I like fiction that makes me cry. Without the cheap tricks like killing off a puppy for no good reason. I like fiction that challenges me. I like fiction that holds up a mirror to the parts of myself I'd rather forget, and makes me examine the chips and scars in me. Why? Because it's how I know that I'm alive. It's what reminds us of our existence. A review of the anime Saikano reads "Every time I watch the last episode of [i]Saikano[/i], I feel like I'll never be happy ever again. The world could end, and I wouldn't notice because I'd be too busy feeling the after effects..." I love fiction that can make me feel scraped raw and naked. Because every time we're stripped to our souls and forced to confront our terrible flaws, we are forced to reborn, and learn to crawl a little bit toward a newer, less broken version of ourselves. It's how we evolve. Stories are how we change ourselves, little by little.

And without the danger of losing something, there is no impetus to step forward. We can take only the things that are guaranteed in life, but that is just cowardice. In the end, humans cannot be born without other humans dying. A happiness without the possibility of losing it is an empty happiness.
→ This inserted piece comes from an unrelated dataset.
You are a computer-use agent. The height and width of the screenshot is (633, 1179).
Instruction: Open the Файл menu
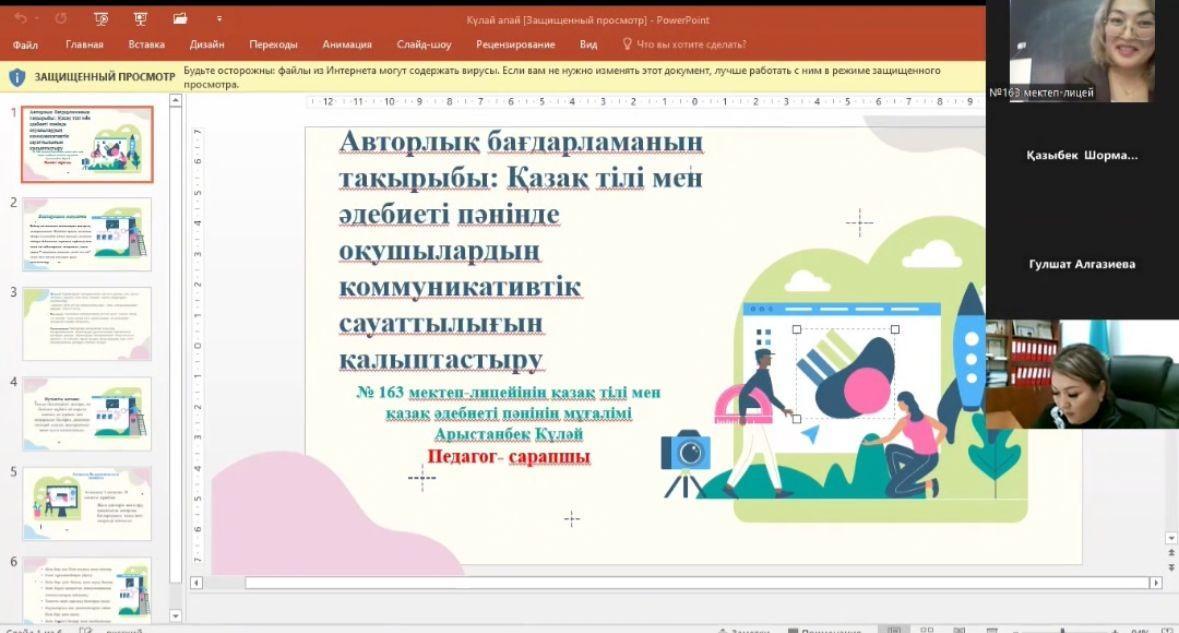tap(26, 44)
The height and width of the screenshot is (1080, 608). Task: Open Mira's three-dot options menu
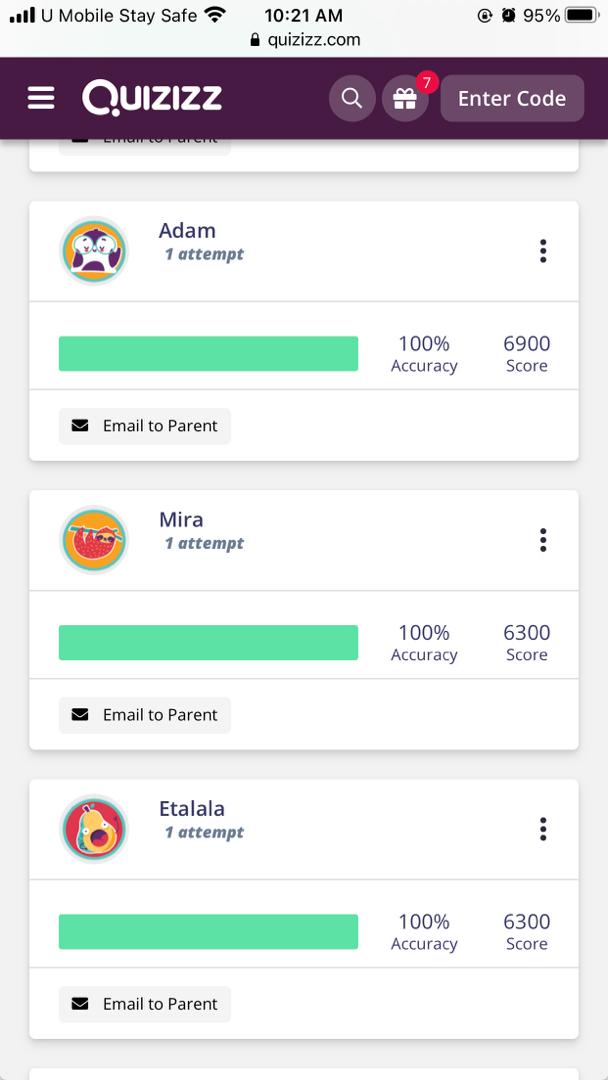click(x=543, y=540)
That's why we read sad stories. Because we're all broken in some way. And it's only in recognizing in that that we can being to fix ourselves.

Appended afterthoughts:

What fiction has taught me is that to erase all sadness, to feel only happiness, or the illusion of happiness, would be the same as returning to the womb, a regression to an infantile existence. It may feel good, but I wouldn't really call it true happiness. I'm not sure I would even call it existence. It would just be blissful ignorance, without the possibility for change. I'm dreadfully familiar with why that can be dearfully desirable, to the point of catatonia, but I don't think it would be a good thing. It's just a return to nothingness.

Accepting the possibility of sadness is a necessary condition for hope, the possibility of love, the potential for understanding, and a prerequisite for the promise of the fulfillment of the dream that one day one heart can truly reach another.